Does buying SUVs promote terrorism?
By Policy Director Jim DiPeso
AN HISTORICAL DOCUMENT: The following op-ed was published on January 12, 2003 in the Detroit News.
If you own a small business, you can get a big tax deduction by purchasing a sport utility vehicle for company use. Not just any old SUV, but a hulking model that weighs 6,000 pounds or more.
The tax break is nice for the small business person. For a nation battling terrorists, however, the tax break is outrageous. Just take a minute to connect the dots.
Large SUVs, which consume more gasoline than any other personal vehicles on the market, incease national demand for oil. Rising oil consumption increases America’s dependence on foreign oil. Greater dependence on foreign oil entangles America in codependent relationships with Saudi Arabia and other Middle Eastern regimes with huge oil reserves.
The Saudi rulers rely on the oil revenues we pay them to hold onto power. Oil is the piggy bank used to buy off religious extremists and resist modernization, which would improve the lives of ordinary citizens but also empower the Arab street to demand democracy.
In short, oil money is a drug that results in our Middle Eastern friends supporting terrorism — directly through cash bribes, indirecty by breeding popular resentments that terrorists feed on
Our unwillingness to confront Saudi Arabia’s rulers over their behavior is a consequence of our unwillingness to curb our oil appetite. As New York Times columnist Thomas Friedman has written: “Addicts never tell the truth to their pushers.”
Consequently, a critical component of our campaign to root out terror must be undercutting the political and financial support base for terror that is fed in part by oil. Our nation’s long-term security depends on adopting a sensible energy polic that improves fuel efficiency and diversifies our portfolio of energy resources.
Such a serious national effort would give the United States greater leverage to foster a more democratic, peaceful and prosperous Middle East.
Which brings us back to tax breaks for SUVs with a gross vehicle weight rating exceeding 6,000 pounds. Improving fuel efficiency will be a long-term undertaking requiring careful policy choices. But the first thing we have to do is stop giving tax breaks that reward profligate oil consumption.
No one can blame small business owners who are taking advantage of the loophole. Buyers of large SUVs that lumber along at 12 miles per gallon can take an immediaet deduction of $24,000 when they do their 2002 taxes. Buyers of luxury cars that get 20 mpg will have to settle for an immediate deduction of $7,660.
The tax break originally was designed for farmers and contractors who need heavy-duty pickup trucks for hauling bulky or messy loads. With the advent of large, truck-based SUVs that are passenger cars in all but name, the tax break undercuts our nation’s need to get off the oil gluttong treadmill that supports terror. Congress may as well send checks directly to Osama bin Laden.
If small businesses need help reducing their tax bills, fine. Surely, however, Congress can come up with alternative tax breaks that don’t subsidize wasteful fuel consumption.

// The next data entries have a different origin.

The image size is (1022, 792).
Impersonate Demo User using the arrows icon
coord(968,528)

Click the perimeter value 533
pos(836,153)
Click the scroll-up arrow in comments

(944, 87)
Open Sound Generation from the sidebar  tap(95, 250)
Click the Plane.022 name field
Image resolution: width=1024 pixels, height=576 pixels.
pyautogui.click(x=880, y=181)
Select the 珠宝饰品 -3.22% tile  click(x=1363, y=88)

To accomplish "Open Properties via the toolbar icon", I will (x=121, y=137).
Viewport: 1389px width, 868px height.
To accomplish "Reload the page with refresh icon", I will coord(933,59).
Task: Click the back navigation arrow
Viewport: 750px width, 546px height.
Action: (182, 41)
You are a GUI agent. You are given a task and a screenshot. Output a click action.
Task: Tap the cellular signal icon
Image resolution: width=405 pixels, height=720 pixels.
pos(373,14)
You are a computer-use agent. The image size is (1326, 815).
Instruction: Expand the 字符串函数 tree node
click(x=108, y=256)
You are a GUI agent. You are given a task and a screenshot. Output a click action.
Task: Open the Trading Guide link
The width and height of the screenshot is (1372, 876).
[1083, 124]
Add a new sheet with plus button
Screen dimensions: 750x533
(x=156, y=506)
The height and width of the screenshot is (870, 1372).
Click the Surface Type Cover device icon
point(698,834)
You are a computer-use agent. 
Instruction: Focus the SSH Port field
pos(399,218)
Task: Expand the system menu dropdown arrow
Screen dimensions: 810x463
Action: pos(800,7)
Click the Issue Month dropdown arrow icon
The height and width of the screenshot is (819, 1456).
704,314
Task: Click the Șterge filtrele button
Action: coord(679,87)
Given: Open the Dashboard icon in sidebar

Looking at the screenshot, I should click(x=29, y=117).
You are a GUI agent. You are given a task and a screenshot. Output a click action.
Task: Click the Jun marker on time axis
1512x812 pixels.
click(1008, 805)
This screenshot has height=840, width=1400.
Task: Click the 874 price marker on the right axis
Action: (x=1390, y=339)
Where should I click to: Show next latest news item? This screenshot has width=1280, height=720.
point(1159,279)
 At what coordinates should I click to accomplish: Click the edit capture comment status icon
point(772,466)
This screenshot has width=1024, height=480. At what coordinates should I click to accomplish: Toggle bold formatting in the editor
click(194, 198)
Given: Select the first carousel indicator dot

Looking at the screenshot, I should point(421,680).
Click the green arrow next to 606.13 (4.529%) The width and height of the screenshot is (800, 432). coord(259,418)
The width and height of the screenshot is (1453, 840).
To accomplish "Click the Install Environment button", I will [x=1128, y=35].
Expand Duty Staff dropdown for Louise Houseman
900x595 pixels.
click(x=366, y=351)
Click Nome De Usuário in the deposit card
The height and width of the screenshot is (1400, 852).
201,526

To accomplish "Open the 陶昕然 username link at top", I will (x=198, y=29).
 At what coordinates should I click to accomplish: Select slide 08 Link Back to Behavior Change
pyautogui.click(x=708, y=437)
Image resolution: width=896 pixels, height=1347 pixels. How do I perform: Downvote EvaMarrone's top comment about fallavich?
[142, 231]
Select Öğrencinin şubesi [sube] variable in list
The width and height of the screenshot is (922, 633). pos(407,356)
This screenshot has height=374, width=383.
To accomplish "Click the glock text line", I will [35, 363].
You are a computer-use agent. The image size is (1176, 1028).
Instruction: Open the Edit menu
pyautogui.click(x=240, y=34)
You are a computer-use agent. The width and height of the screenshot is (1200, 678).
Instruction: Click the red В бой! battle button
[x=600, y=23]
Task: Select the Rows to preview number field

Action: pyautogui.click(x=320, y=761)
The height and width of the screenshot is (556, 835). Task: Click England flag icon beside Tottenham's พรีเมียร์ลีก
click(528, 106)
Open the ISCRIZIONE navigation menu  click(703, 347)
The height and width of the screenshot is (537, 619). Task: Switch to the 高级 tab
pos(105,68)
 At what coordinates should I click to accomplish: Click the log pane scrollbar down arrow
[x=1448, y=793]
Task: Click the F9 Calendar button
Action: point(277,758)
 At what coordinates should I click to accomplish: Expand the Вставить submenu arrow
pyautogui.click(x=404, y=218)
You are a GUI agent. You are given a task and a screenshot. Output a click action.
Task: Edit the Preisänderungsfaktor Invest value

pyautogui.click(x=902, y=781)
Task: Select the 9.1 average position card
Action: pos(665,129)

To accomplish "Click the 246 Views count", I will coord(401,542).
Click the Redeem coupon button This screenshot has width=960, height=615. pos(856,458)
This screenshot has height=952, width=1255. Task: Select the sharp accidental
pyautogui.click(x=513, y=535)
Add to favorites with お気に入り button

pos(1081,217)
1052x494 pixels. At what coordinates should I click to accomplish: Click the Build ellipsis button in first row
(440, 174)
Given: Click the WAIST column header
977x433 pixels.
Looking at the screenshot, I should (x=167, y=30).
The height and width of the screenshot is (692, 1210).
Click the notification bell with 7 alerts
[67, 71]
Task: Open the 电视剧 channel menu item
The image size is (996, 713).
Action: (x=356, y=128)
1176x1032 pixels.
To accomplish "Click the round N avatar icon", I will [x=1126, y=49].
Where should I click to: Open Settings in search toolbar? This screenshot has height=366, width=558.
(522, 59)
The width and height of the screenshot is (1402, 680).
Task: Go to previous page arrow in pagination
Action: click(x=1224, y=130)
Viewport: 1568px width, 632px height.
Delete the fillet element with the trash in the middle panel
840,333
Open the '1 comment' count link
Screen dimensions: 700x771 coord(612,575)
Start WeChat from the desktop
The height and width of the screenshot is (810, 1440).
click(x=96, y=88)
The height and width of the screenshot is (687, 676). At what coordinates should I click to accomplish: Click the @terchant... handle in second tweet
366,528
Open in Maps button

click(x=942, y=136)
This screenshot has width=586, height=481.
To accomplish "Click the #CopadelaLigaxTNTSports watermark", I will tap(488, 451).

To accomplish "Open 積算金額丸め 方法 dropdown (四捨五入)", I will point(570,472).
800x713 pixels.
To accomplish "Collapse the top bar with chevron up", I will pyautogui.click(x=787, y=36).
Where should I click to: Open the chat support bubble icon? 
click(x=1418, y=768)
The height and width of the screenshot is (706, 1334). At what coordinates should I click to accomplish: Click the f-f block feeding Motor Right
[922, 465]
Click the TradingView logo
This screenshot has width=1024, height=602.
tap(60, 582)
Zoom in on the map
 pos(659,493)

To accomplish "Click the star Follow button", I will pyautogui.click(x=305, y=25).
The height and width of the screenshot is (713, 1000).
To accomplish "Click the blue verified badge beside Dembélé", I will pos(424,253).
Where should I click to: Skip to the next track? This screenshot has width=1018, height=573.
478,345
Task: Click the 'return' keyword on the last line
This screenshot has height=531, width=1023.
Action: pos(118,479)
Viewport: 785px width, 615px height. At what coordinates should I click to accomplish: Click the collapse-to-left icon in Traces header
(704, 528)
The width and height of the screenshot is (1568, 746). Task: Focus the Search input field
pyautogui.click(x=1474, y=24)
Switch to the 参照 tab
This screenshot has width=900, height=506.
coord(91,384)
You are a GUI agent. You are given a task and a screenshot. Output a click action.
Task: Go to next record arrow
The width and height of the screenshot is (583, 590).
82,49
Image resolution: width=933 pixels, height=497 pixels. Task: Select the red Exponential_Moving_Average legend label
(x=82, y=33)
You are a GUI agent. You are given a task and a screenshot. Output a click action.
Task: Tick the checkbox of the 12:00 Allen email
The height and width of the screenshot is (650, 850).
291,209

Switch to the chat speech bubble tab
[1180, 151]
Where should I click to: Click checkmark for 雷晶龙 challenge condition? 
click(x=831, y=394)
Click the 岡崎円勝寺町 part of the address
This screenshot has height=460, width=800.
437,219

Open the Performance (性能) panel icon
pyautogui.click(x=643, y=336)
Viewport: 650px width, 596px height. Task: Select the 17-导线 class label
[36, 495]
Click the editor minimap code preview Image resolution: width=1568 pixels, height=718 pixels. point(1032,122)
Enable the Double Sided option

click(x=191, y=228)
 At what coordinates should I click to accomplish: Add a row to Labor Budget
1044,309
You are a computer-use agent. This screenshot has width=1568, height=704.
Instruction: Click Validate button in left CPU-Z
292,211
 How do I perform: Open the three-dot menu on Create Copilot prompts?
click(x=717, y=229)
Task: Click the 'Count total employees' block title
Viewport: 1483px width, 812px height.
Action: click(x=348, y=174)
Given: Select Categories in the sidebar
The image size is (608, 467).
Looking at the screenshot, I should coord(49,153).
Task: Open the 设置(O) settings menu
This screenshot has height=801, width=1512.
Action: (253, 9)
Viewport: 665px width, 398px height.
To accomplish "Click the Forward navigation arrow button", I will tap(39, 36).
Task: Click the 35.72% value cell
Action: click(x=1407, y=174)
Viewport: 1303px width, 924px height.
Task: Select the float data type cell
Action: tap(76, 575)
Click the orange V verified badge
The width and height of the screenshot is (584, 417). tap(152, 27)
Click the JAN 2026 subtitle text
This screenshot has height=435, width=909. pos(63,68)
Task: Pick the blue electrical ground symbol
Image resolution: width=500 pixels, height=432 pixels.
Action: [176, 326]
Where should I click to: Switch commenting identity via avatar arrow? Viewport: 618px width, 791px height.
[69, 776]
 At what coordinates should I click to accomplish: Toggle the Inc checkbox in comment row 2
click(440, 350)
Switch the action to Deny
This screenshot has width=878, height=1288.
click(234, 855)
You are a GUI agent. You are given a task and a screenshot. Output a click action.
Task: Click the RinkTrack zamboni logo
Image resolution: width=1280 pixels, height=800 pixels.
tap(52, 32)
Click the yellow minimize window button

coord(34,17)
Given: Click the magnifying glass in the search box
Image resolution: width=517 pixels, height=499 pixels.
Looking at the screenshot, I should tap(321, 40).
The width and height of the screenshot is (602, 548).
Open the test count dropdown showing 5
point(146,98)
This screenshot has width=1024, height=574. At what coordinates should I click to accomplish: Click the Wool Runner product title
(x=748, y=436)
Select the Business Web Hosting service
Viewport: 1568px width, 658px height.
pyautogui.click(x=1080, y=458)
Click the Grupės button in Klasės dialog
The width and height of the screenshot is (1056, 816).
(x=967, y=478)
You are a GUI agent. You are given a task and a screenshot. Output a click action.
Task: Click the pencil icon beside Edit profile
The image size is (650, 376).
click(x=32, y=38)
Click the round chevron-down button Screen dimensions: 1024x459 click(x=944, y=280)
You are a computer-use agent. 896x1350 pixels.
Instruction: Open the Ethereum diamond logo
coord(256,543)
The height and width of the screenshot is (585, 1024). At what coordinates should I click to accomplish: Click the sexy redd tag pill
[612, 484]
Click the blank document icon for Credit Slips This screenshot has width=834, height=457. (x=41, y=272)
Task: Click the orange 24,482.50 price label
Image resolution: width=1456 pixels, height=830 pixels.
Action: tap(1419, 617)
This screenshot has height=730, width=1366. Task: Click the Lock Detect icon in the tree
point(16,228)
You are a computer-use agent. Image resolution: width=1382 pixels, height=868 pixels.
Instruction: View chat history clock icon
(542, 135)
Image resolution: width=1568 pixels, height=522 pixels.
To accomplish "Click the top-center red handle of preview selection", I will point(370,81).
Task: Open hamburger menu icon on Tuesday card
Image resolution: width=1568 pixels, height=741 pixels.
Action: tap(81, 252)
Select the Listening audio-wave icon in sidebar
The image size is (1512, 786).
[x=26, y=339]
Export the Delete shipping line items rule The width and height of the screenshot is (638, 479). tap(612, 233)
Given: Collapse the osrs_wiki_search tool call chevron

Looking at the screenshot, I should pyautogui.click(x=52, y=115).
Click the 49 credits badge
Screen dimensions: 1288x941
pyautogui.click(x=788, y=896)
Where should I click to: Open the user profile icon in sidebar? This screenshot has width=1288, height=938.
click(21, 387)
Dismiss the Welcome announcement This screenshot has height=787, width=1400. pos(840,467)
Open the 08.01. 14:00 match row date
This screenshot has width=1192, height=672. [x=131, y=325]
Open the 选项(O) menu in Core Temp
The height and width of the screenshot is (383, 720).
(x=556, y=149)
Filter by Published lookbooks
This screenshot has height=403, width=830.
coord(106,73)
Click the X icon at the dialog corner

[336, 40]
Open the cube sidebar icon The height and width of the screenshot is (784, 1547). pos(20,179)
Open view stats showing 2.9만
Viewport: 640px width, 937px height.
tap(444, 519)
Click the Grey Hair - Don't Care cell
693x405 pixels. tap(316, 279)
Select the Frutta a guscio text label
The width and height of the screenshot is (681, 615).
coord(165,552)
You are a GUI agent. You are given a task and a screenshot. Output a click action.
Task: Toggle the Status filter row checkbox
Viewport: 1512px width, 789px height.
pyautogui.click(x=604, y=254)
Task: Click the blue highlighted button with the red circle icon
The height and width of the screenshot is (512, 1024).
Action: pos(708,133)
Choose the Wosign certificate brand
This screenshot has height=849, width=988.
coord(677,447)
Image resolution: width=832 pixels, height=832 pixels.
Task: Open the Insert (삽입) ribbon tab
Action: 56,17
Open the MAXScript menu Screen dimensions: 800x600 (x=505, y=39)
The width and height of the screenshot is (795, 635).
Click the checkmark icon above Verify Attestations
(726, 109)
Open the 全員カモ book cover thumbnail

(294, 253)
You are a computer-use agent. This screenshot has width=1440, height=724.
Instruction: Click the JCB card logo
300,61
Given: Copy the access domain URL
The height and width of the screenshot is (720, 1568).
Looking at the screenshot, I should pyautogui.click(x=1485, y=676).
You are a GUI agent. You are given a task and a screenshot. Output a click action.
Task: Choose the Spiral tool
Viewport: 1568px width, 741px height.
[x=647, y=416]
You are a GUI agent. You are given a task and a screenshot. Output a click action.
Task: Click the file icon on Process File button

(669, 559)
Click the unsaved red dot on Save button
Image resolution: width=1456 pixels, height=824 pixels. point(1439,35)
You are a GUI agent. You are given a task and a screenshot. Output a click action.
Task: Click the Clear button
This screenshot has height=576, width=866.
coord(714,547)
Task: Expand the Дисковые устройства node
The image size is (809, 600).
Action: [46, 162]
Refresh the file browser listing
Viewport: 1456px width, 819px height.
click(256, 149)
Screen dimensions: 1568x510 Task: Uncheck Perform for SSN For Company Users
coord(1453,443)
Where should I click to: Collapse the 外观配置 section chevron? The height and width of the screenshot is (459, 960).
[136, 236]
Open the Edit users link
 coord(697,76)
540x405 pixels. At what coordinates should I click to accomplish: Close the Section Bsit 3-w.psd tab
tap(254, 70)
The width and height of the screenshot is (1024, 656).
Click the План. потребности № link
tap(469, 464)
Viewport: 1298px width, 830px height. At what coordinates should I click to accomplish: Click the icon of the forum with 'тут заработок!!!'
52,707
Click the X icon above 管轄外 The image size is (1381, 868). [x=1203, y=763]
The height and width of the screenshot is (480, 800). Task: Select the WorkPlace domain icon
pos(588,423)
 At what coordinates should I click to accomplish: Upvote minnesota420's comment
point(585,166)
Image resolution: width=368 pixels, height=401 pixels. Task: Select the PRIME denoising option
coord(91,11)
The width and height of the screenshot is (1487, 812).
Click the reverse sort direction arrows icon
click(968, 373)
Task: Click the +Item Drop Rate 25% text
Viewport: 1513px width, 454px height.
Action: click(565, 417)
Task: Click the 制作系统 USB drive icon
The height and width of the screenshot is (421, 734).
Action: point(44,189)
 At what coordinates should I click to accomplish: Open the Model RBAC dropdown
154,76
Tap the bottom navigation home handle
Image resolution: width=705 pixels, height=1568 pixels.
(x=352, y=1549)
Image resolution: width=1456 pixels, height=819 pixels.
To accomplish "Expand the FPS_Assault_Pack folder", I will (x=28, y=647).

The business tax break for large SUVs ought to be abolished. The next step for Congress and President George W. Bush is to get serious about energy efficiency. Updating of fuel efficiency standards is long overdue. A 2001 report sponsored by the National Academy of Sciences point out cost-effective ways vehicles can be made substantially more fuel-thrifty without compromising safety.
Finally, a national campaign on the scale of the Manhattan Project is needed to commercialize fuel cells and other energy technologies that will dramatically cut oil dependence over the long haul. The benefits will be lasting — cleaner air, reduced greenhouse gas emissions, new job-producing industries, and less trouble coming our way from the Middle East.